In bivariate analysis of tobacco exposure, there was an association of 16 week maternal serum cotinine, 26 week maternal serum cotinine, birth maternal serum cotinine, mean maternal serum cotinine, reported active prenatal smoke exposure, and reported total (active plus passive) tobacco exposure with wheeze (). There was no association of cord serum cotinine, meconium cotinine, or child serum cotinine with wheeze (). When the two variables, reported active exposure and reported passive exposure, were included in the same analysis there was no association of either with wheeze.
| Table IVUnadjusted and Adjusted Associations of Tobacco Exposure with Wheeze |
In bivariate analysis of potential covariates, there was an association of maternal allergy, maternal asthma, home density (house volume/ child), and season with wheeze. There was no association of sex, maternal race, gestational age, breastfeeding duration, reported cat exposure, reported dog exposure, reported cockroach exposure, reported paternal allergy, reported paternal asthma, reported child allergy, or daycare exposure with wheeze.
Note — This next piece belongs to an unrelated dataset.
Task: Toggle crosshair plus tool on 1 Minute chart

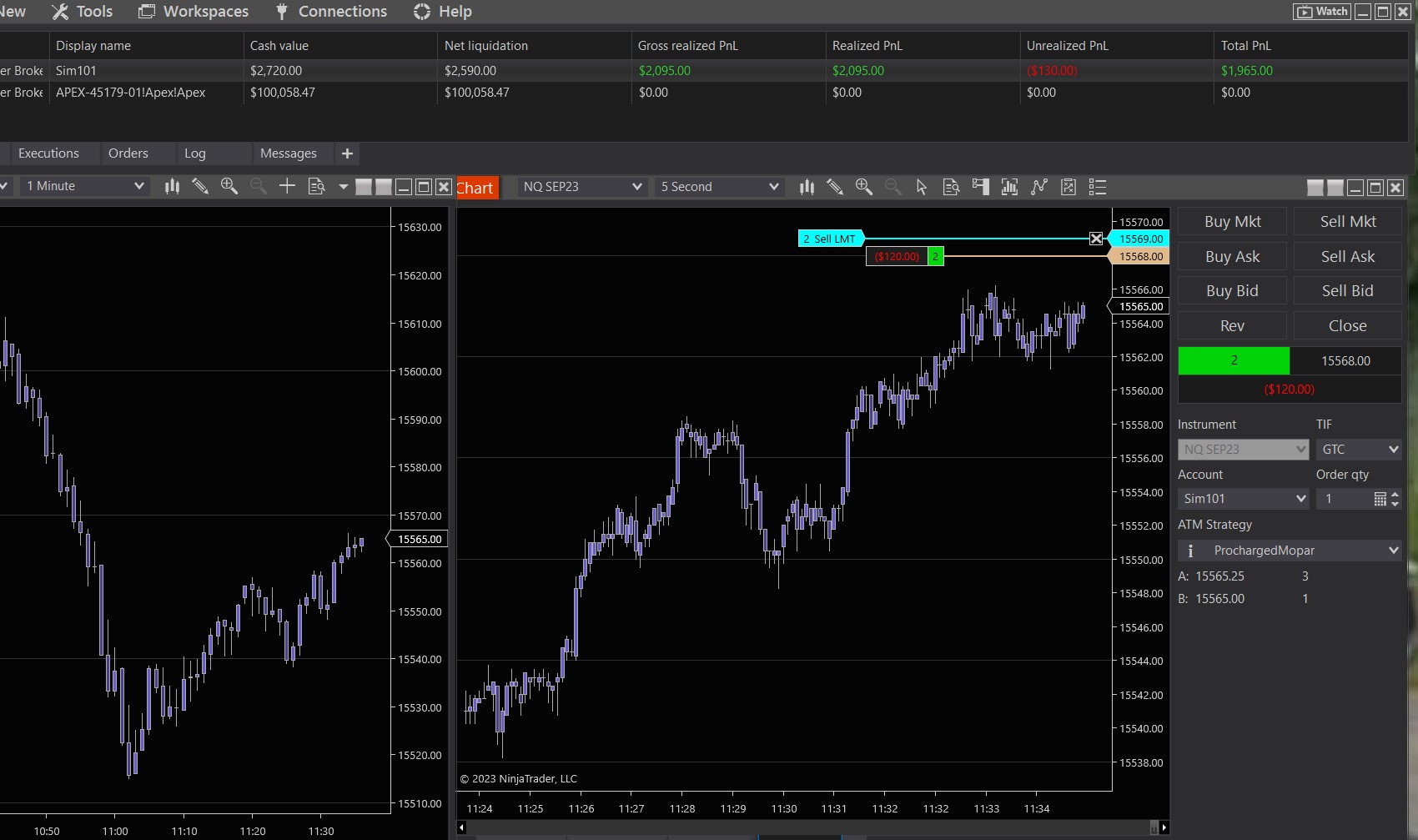Action: pos(287,186)
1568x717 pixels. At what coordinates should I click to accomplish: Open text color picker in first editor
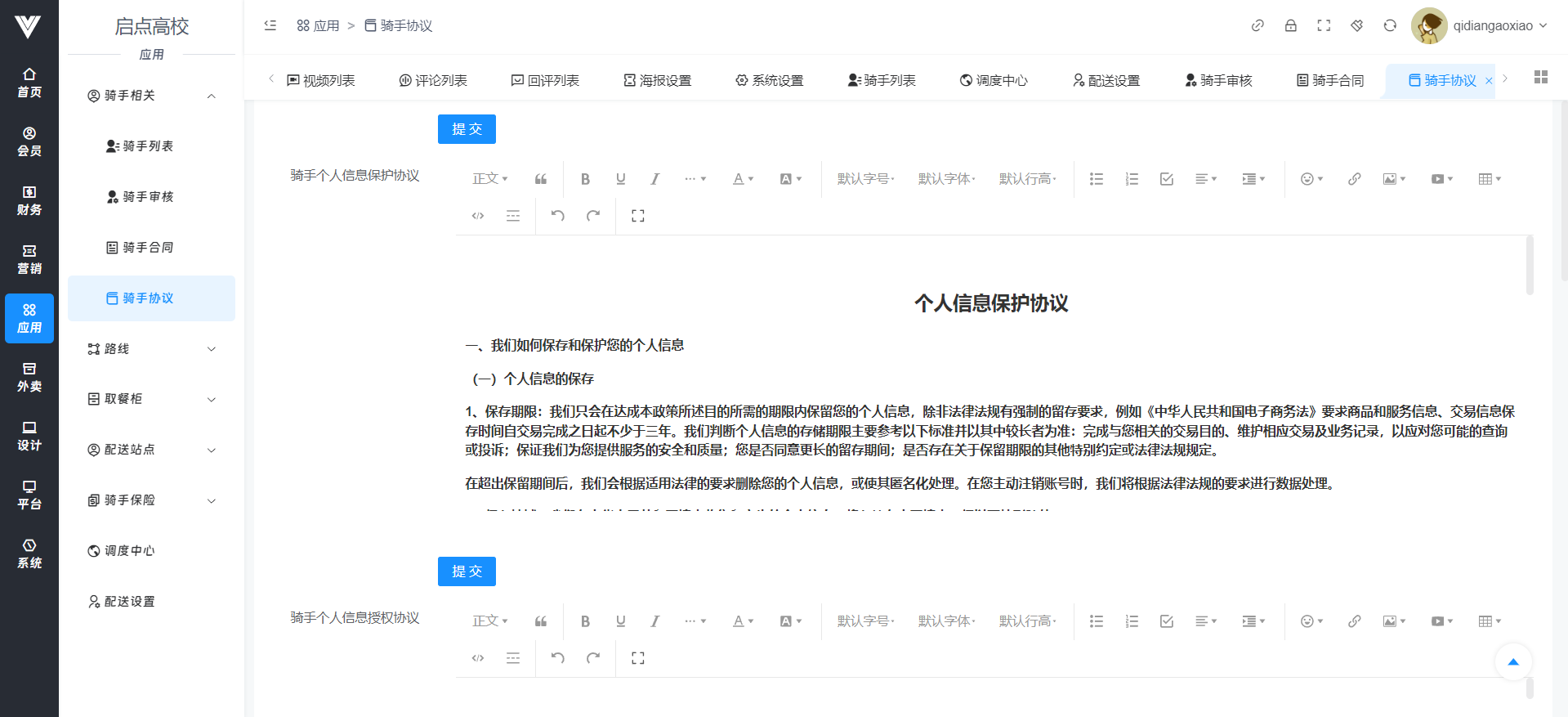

In multivariable analysis, we found a 2.6 fold increase in odds of wheeze for children born to mothers in the 95th percentile of mean prenatal maternal serum cotinine compared with children born to mothers in the 5th percentile (AOR=2.61, 95% CI 1.31 – 5.19, p<0.006, ) and a 2.0 fold increase in odds of wheeze for children born to mothers in the 95th percentile of meconium cotinine compared with children born to mothers in the 5th percentile (AOR 2.04, 95% CI 1.03 – 4.06, p=0.04). We analyzed reported prenatal tobacco exposure in three separate ways. First, we found a 2.0 fold increase in odds of wheeze for children born to mothers in the 95th percentile of reported active exposure compared with children born to mothers in the 5th percentile (AOR=2.0, 95% CI 1.18 – 3.4, p=0.01). Second, for the sum of reported active maternal tobacco smoking and reported passive (other household members) tobacco smoking we found a 1.7 fold increase in odds of wheeze for children born to mothers in the 95th percentile of reported total exposure compared with children born to mothers in the 5th percentile (AOR=1.73, 95% CI 1.13 – 2.66, p=0.01). Third, we evaluated reported active and passive exposure as separate variables with equal weight in the same analysis and found that the associations were attenuated (reported active smoking p=0.07 and reported passive tobacco smoking p=0.34). We did not find any significant interactions for cotinine with maternal race or season.
In secondary analysis, we examined timing of exposure by using the maternal serum cotinine level measured at different times during pregnancy. In the adjusted analysis of 16 week maternal serum cotinine, we found a 2.8 fold increase in odds of wheeze for children born to mothers in the 95th percentile of reported total exposure compared with children born to mothers in the 5th percentile (AOR=2.83, 95% CI 1.31 – 6.14, p=0.009). The findings were similar for the analysis of 26 week maternal serum cotinine (AOR=2.65, 95% CI 1.30 – 5.39, p=0.008) and birth maternal serum cotinine (AOR=2.52, 95% CI 1.15 – 5.52, p=0.02).
In other secondary analyses we examined the association of childhood exposure with wheeze. In a multivariable analysis without prenatal tobacco exposure, we found that postnatal child serum cotinine was not associated with wheeze. We found a 1.6 fold increase in odds of wheeze for children in the 95th percentile of serum cotinine compared with children in the 5th percentile (AOR=1.58, 95% CI 0.77 – 3.24, p=0.21).